The Times's April news article "College classes use arts to brace for climate change" foreshadowed the current Room for Debate opinion feature. It cited the novels Odds Against Tomorrow by Nathaniel Rich and Solar by Ian McEwan, and added,
Novels set against a backdrop of ruinous climate change have rapidly gained in number, popularity and critical acclaim over the last few years, works like The Windup Girl, by Paolo Bacigalupi; Finitude, by Hamish MacDonald; From Here, by Daniel Kramb; and The Carbon Diaries 2015, by Saci Lloyd. Well-known writers have joined the trend, including Barbara Kingsolver, with Flight Behavior, and Mr. McEwan.
One of the contributors to the Times's climate-fiction debate, Climate Central's chief scientist Heidi Cullen, cites two precedents that the April news article also cited: Upton Sinclair's The Jungle, which had a political effect a century ago by giving readers a personal sense of unhealthy practices in the meat industry, and Harriet Beecher Stowe's Uncle Tom's Cabin, which caused pre–Civil War political effects by putting the inhumanity of slavery on vivid display. Sinclair and Stowe operated long ago, and Oreskes and Conway recently, on a principle that Cullen enunciates: "Emotionally derived knowledge is more effective than rational knowledge in influencing behavior."
Does that mean fiction can influence the politics of climate change? Debate contributor J. P. Telotte, professor of film and media studies at Georgia Tech, says that while "science fiction films and novels often, and quite naturally, raise awareness of—or stimulate discussion about—scientific and technological issues including climate change, they seldom function as primers for the solutions we need for these very knotty problems. More often, they make us feel better about our ability to survive them."
Another contributor, Climate Outreach and Information Network founder George Marshall, acknowledges Cullen's kind of thinking, but predicts that climate fiction "will reinforce existing views rather than shift them." He writes, "The unconvinced will see these stories as proof that this issue is a fiction, exaggerated for dramatic effect. The already convinced will be engaged, but overblown apocalyptic story lines may distance them from the issue of climate change."

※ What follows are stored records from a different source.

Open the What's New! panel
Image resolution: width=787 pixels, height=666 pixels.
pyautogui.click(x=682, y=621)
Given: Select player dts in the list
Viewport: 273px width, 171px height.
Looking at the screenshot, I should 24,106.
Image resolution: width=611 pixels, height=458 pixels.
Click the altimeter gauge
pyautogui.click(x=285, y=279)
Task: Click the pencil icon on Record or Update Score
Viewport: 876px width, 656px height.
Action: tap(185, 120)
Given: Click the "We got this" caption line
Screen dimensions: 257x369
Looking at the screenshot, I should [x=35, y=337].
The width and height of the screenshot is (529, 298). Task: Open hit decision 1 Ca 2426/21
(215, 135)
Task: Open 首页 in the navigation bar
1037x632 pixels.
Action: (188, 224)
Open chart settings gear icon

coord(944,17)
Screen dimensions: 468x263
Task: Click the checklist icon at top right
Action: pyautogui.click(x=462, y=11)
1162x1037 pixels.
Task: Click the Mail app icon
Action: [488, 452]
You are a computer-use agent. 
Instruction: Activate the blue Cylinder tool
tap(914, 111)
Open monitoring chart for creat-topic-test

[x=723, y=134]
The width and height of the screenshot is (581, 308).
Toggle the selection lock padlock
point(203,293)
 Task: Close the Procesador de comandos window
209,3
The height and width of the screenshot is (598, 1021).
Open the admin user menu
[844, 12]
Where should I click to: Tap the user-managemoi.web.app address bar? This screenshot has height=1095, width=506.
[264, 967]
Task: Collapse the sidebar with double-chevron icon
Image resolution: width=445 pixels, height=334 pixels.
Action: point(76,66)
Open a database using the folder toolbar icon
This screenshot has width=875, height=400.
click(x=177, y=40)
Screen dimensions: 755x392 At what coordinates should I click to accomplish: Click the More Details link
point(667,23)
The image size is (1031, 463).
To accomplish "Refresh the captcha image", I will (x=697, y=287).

Seán Ó Heigeartaigh of the University of Oxford's Future of Humanity Institute offers a similar thought about science fiction and climate fiction. "At worst," he writes, sci-fi "may mislead us." The "most notable stab at a 'cli-fi' film was The Day After Tomorrow, which depicted a sudden and cataclysmic climate shift that scientists have described as 'extremely unlikely.' Films like this risk providing ammunition to climate change deniers when reality doesn't follow the fast-moving template of Hollywood fictions."
The blogger Dan Bloom, another debate contributor, expresses hope for the principle Cullen enunciates. He quotes a novelist who praises books that "go beyond abstract predictions and statistics to show the moment-by-moment reality of a painful possible future, the price we may have to pay for our passionate devotion to all the wrong things."
Sheree Renée Thomas, writer in residence at Smith College, expresses hope for climate fiction too. She observes:
And sometimes if we wait long enough, what is imagined on the page or the screen comes true. Before our nation elected President Obama twice, science fiction writers like Philip K. Dick and Irving Wallace penned novels that featured black presidents. Comedians like Bill Cosby, Richard Pryor, Paul Mooney and Eddie Murphy took on the role satirically, and the actors James Earl Jones, Morgan Freeman and Dennis Haysbert all acted as president in television and film. What looked like fantasy decades before was made more possible because we imagined it.
"There is power in fantasy," declares Thomas, "especially in stories that urge us to face the impossible or find ways to survive."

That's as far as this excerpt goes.